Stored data
==*==
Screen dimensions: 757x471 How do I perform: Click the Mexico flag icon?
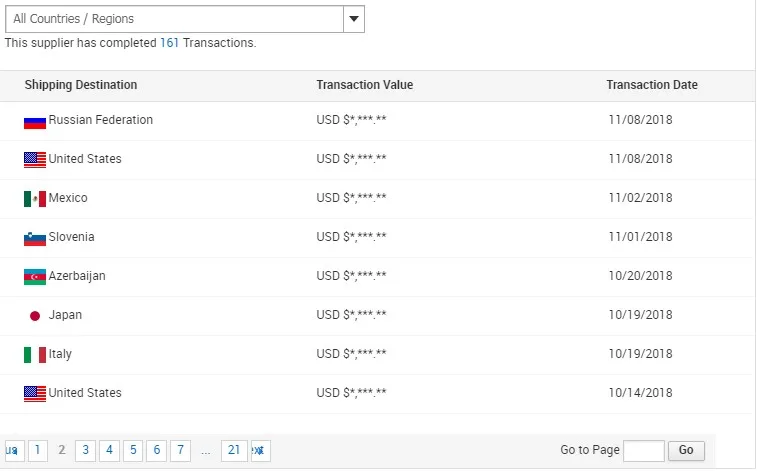tap(35, 199)
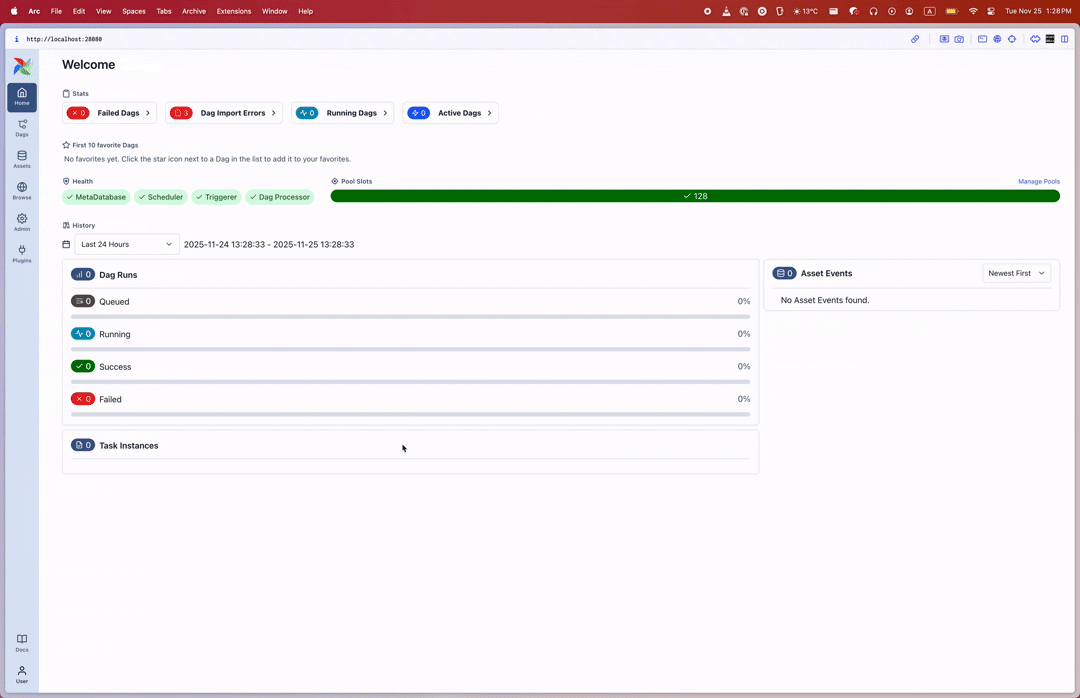Select the Home sidebar icon
This screenshot has width=1080, height=698.
(22, 97)
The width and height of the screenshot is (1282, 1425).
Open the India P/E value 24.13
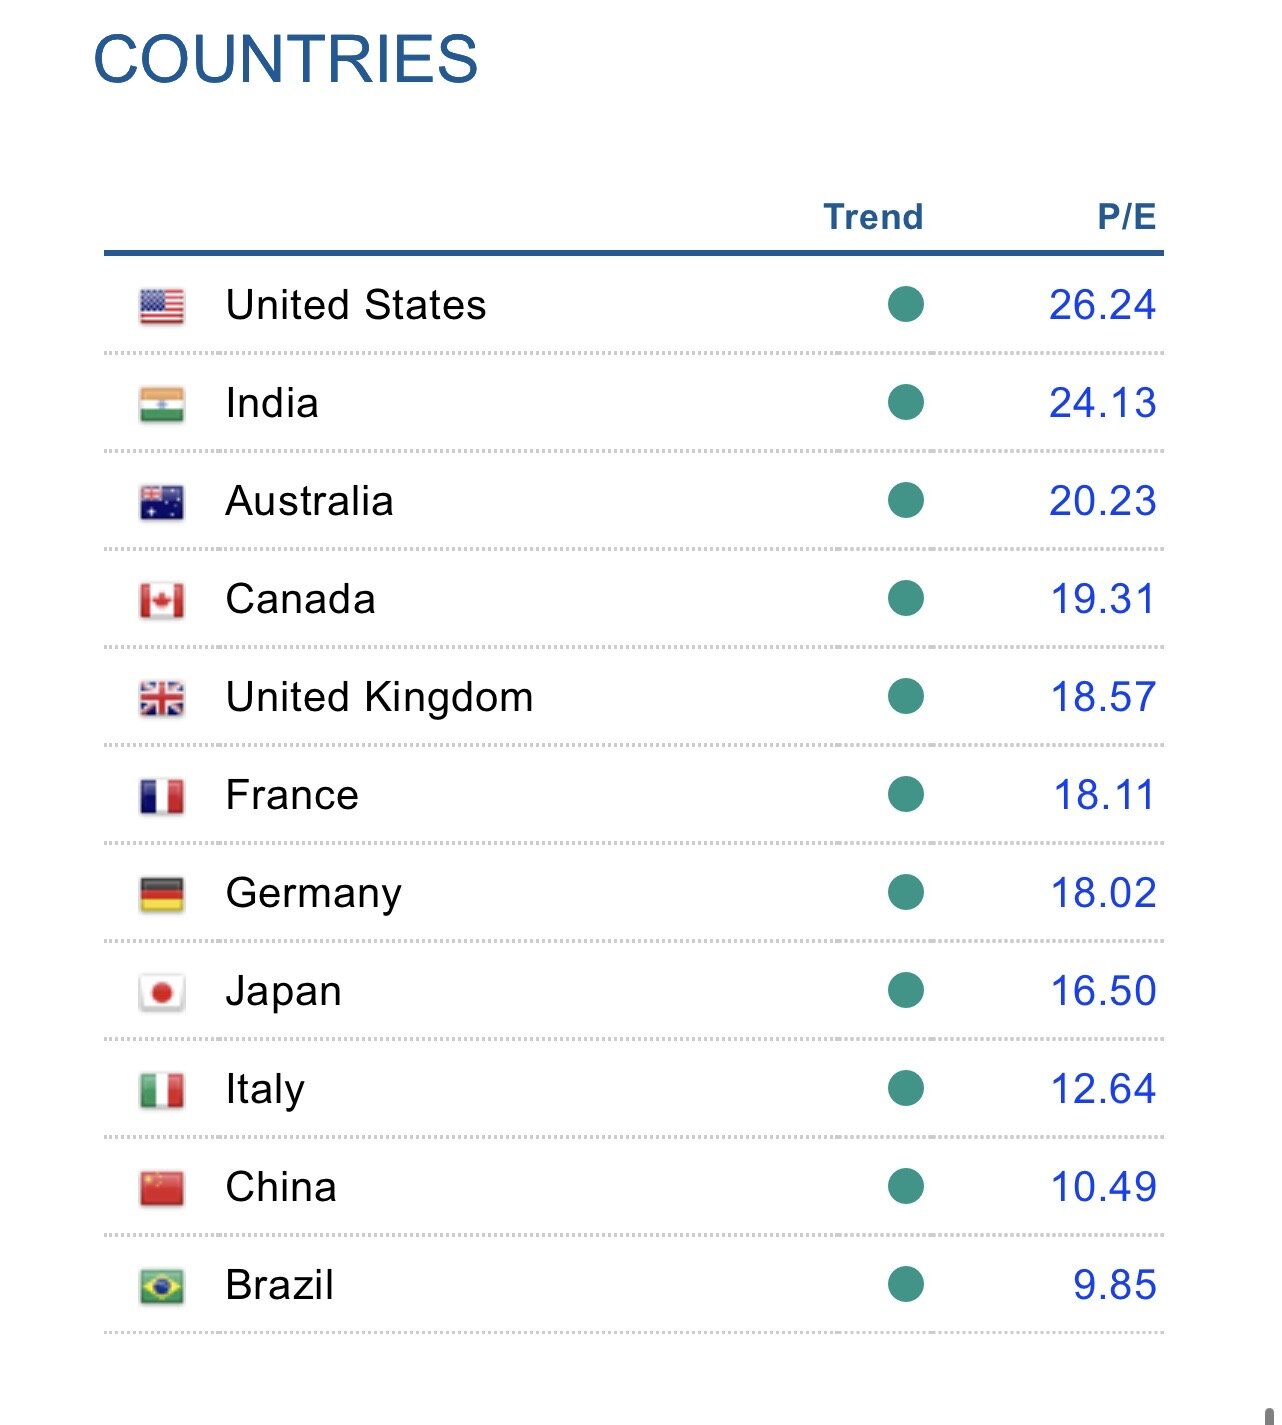coord(1102,403)
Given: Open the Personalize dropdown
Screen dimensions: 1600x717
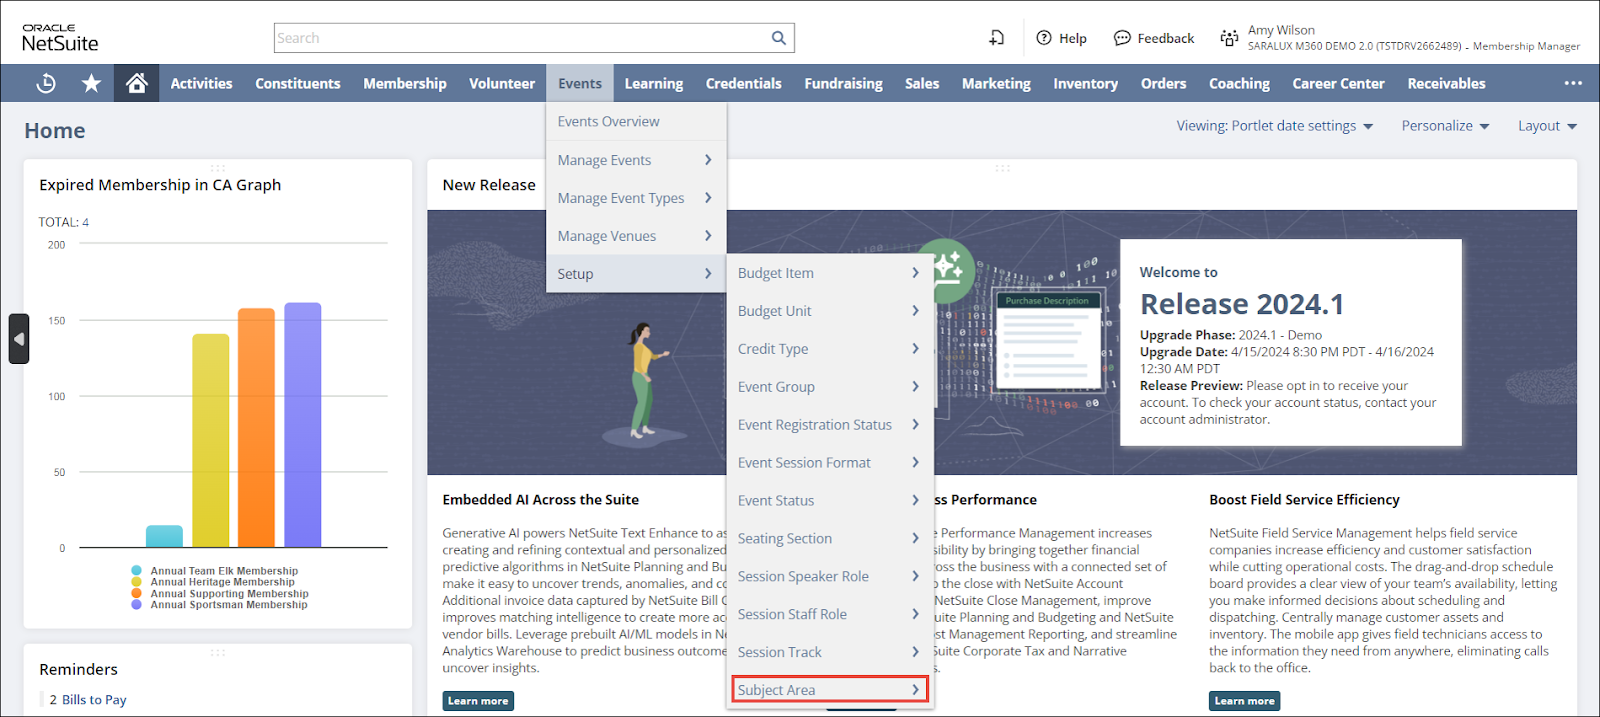Looking at the screenshot, I should pos(1445,126).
==*==
Exercise aim:
Exactly as they appear above, write out all the entries, but not the images.

Exercise response:
Screen dimensions: 757x471 How do I perform: Click the Mexico flag icon?
tap(35, 199)
Select the Home sidebar icon
This screenshot has width=1080, height=698.
(22, 97)
The width and height of the screenshot is (1282, 1425).
Open the India P/E value 24.13
coord(1102,403)
Given: Open the Personalize dropdown
Screen dimensions: 1600x717
Looking at the screenshot, I should pos(1445,126).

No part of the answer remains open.